SCAI commends Rep. Michael Burgess, MD, (R-Texas), and co-sponsor Rep. Bobby Rush, (D-Ill.), for introducing bipartisan legislation that would temporarily waive budget neutrality requirements for one year under the Medicare Physician Fee Schedule. Absent such action, interventional cardiologists stand to experience an approximately 10 percent drop in Medicare reimbursement next year, in addition to revenue losses due to patient fears of Covid-19 while obtaining medical treatment.
Burgess, a physician, and U.S. Congressman from Texas introduced bipartisan legislation that would halt millions in pending cuts to interventional cardiologists and other specialties. Cindy Grines, MD, president of SCAI, said now “now is not the time to reduce payment and increase further risks to access to high-quality cardiovascular care. SCAI strongly urges CMS to maintain the current funding levels to preserve access to patient care in the wake of the COVID-19 public health emergency.”

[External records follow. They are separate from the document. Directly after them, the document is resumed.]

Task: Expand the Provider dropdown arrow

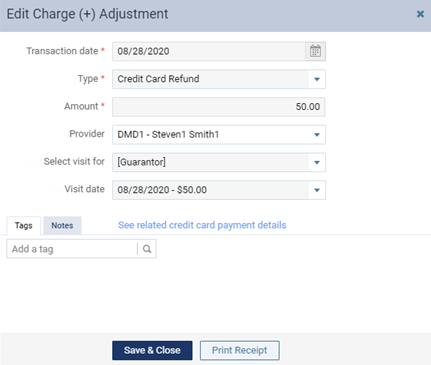Action: (317, 135)
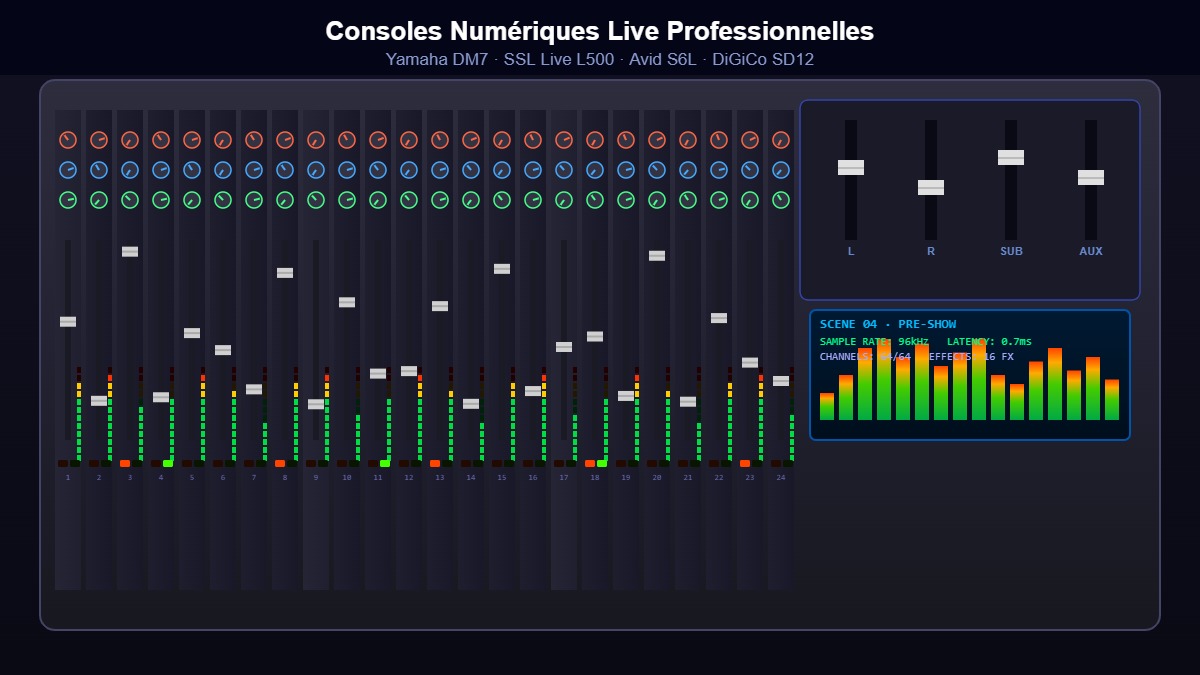Open the DiGiCo SD12 console link

(x=766, y=59)
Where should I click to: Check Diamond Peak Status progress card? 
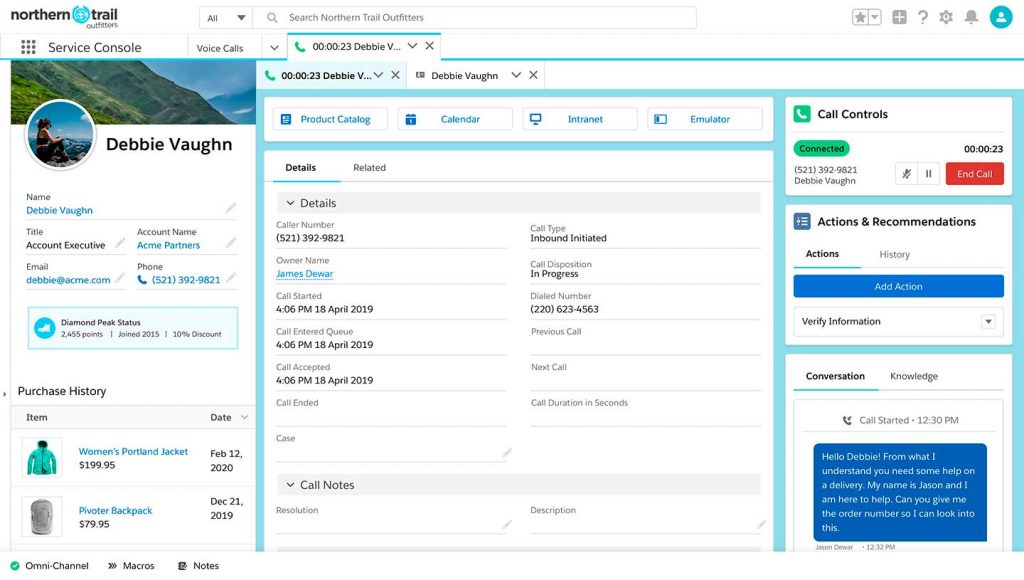pos(133,329)
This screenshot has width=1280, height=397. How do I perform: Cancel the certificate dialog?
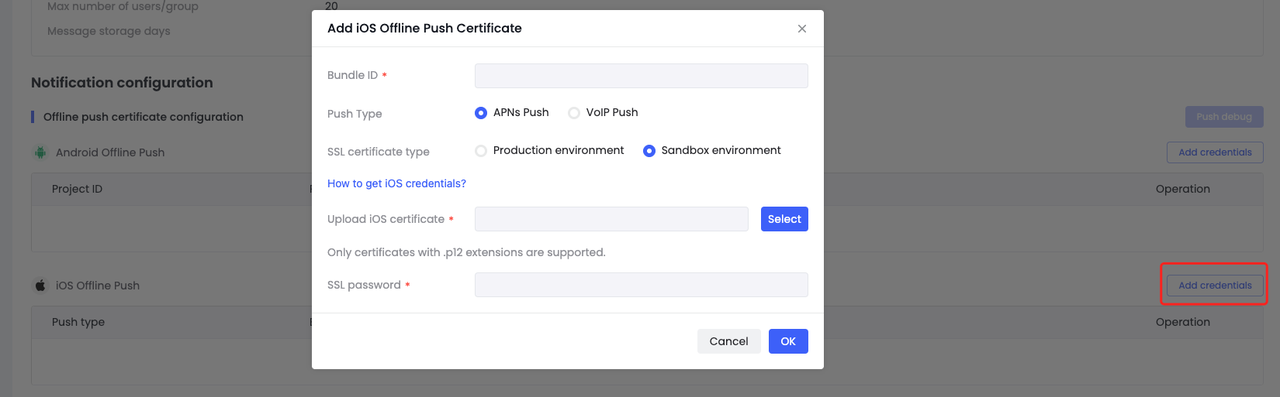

Rush and congressional colleagues first placed the Administration on notice about these scheduled cuts in August, calling reductions to physician pay during a pandemic “reckless” and “ill-conceived.”
The Burgess-Rush measure, H.R. 8505, would provide a “critical reprieve” from forthcoming financial pressure, said Dr. Grines. “We’re asking all SCAI members to write their Member of Congress and ask them to support the Burgess-Rush bill before it is too late,” Grines added.

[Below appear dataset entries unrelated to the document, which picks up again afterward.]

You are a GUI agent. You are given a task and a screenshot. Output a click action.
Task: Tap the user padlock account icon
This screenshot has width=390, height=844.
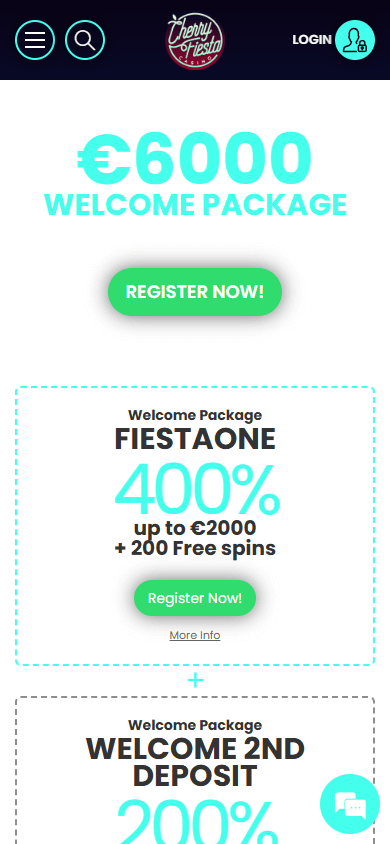[355, 40]
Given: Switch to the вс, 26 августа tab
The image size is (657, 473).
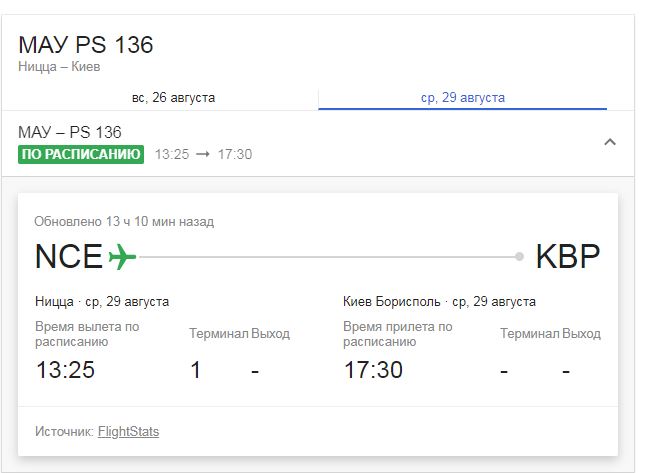Looking at the screenshot, I should (x=173, y=98).
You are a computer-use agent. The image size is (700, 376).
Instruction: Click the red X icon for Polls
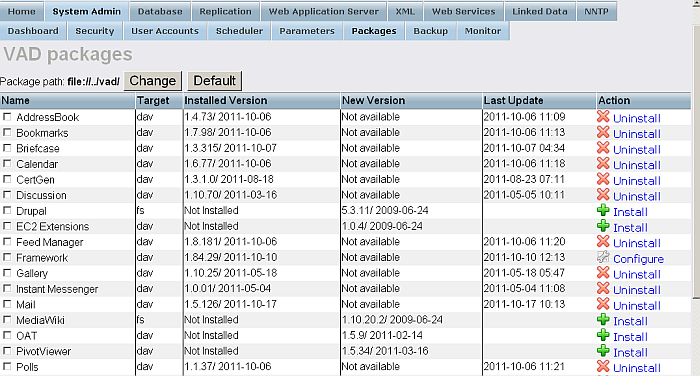click(603, 367)
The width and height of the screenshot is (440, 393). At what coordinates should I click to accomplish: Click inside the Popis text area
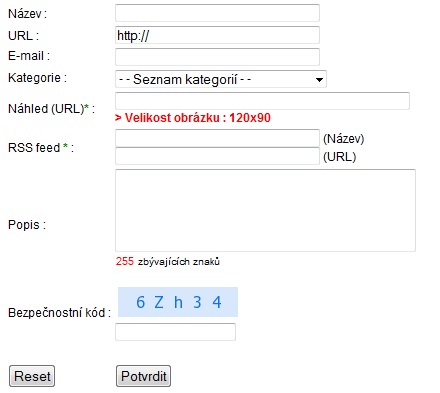coord(265,210)
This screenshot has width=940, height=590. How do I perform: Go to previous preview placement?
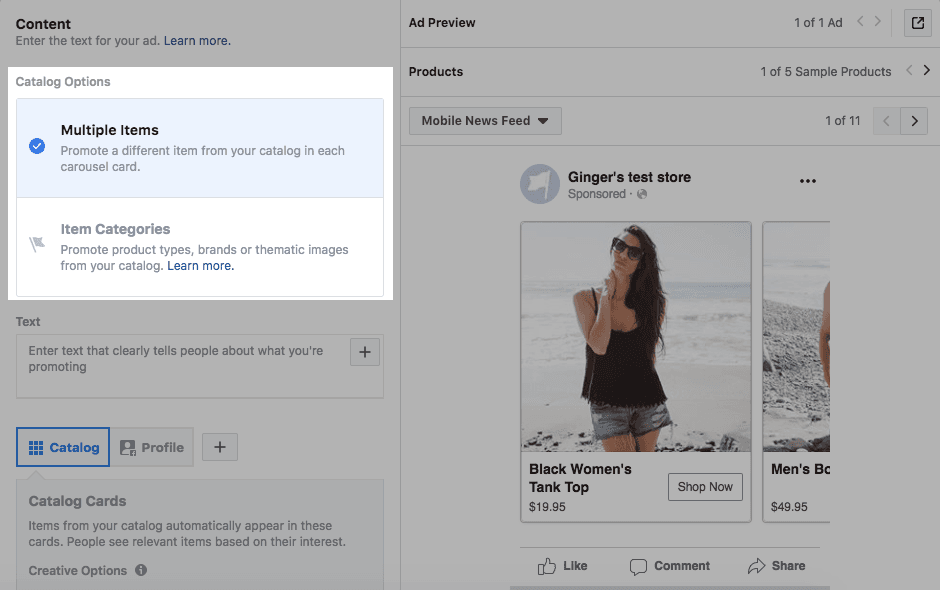point(886,121)
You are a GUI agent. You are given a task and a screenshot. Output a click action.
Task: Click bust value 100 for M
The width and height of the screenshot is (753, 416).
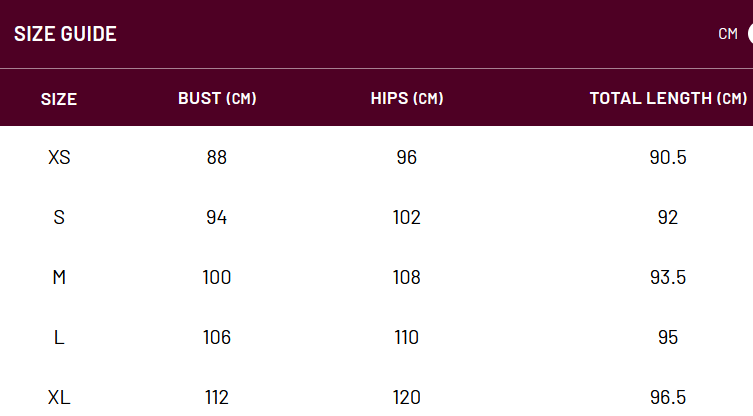(x=217, y=277)
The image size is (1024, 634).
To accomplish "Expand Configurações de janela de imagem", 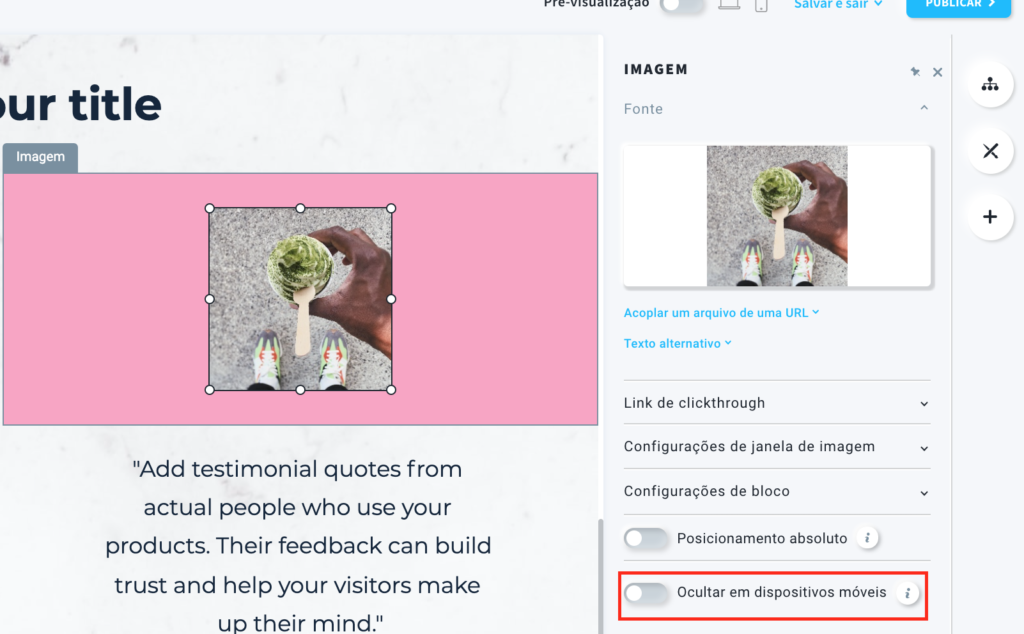I will tap(776, 447).
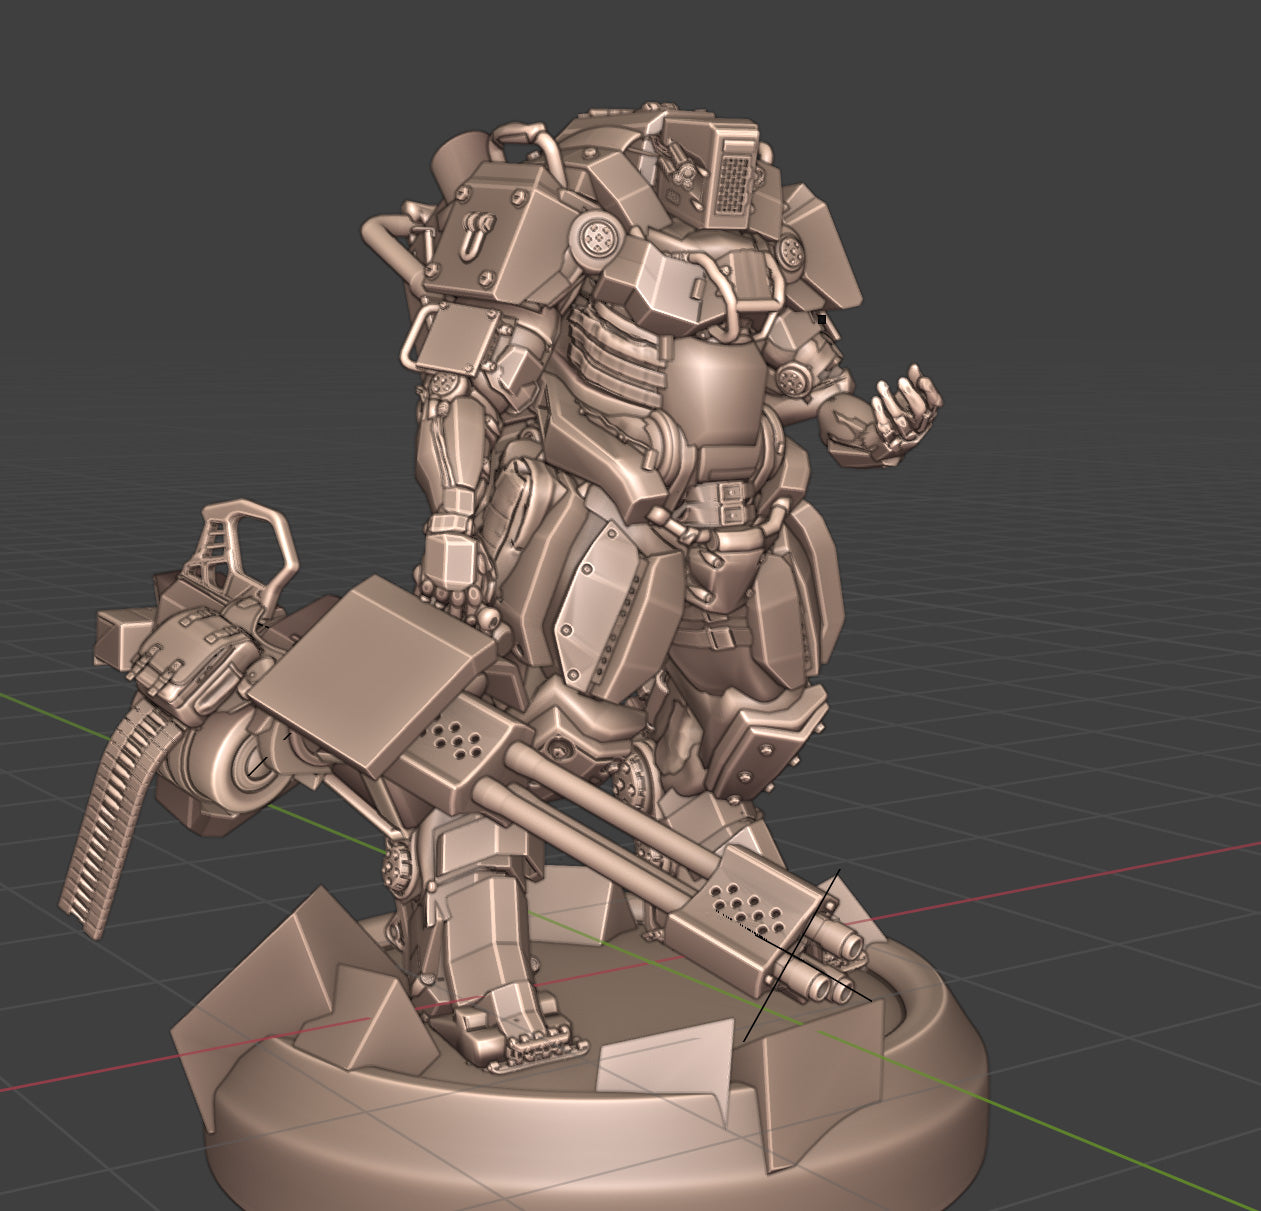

SCAI and numerous other physician and provider groups have intensified pressure on lawmakers in recent weeks, hoping for immediate action. SCAI and a coalition representing 1.4 million physicians and other practitioners sent a stern letter to CMS Administrator Seema Verma, “strenuously” objecting to the payment changes.

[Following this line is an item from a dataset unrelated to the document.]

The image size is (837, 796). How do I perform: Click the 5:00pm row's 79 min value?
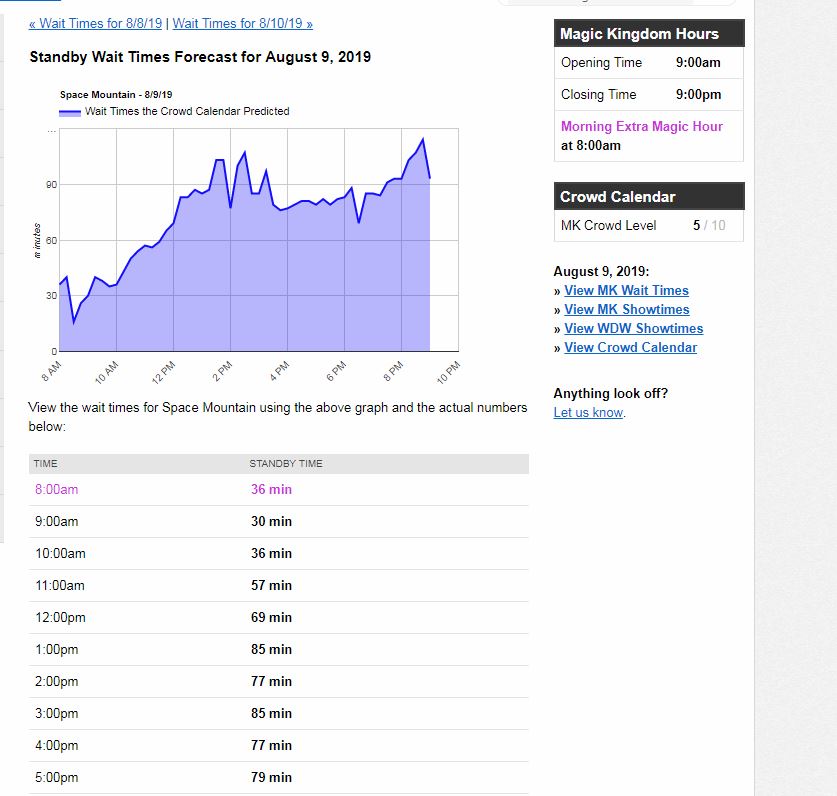271,777
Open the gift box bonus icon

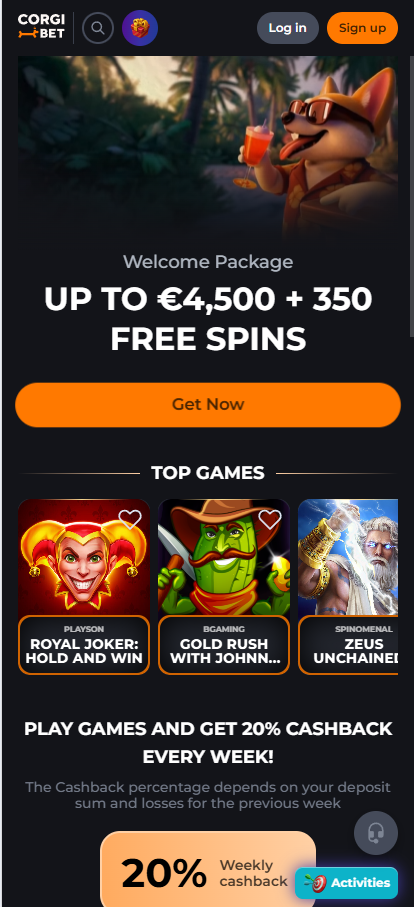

Others signing the note included the American Society of Neuroradiology, the Alliance for Physical Therapy Quality and Innovation, and the American Academy of Orthopedic Surgeons, stating that it would still allow scheduled payment increases for primary care and other physician office visits to go into effect. CMS has planned to boost pay for these evaluation and management services by $5 billion, requiring offsetting cuts in the 2021 budget.
Medicare’s proposed cuts to specialty providers threatened to impose severe financial constraints on practices and undermine patient access to the critical care services they need.
Reps. Rush and Burgess first introduced the bill on Oct. 2, and it has been referred to multiple House committees for consideration. A letter supporting the need for Congress to address these cuts was recently sent to House Leadership from 229 bipartisan House Members.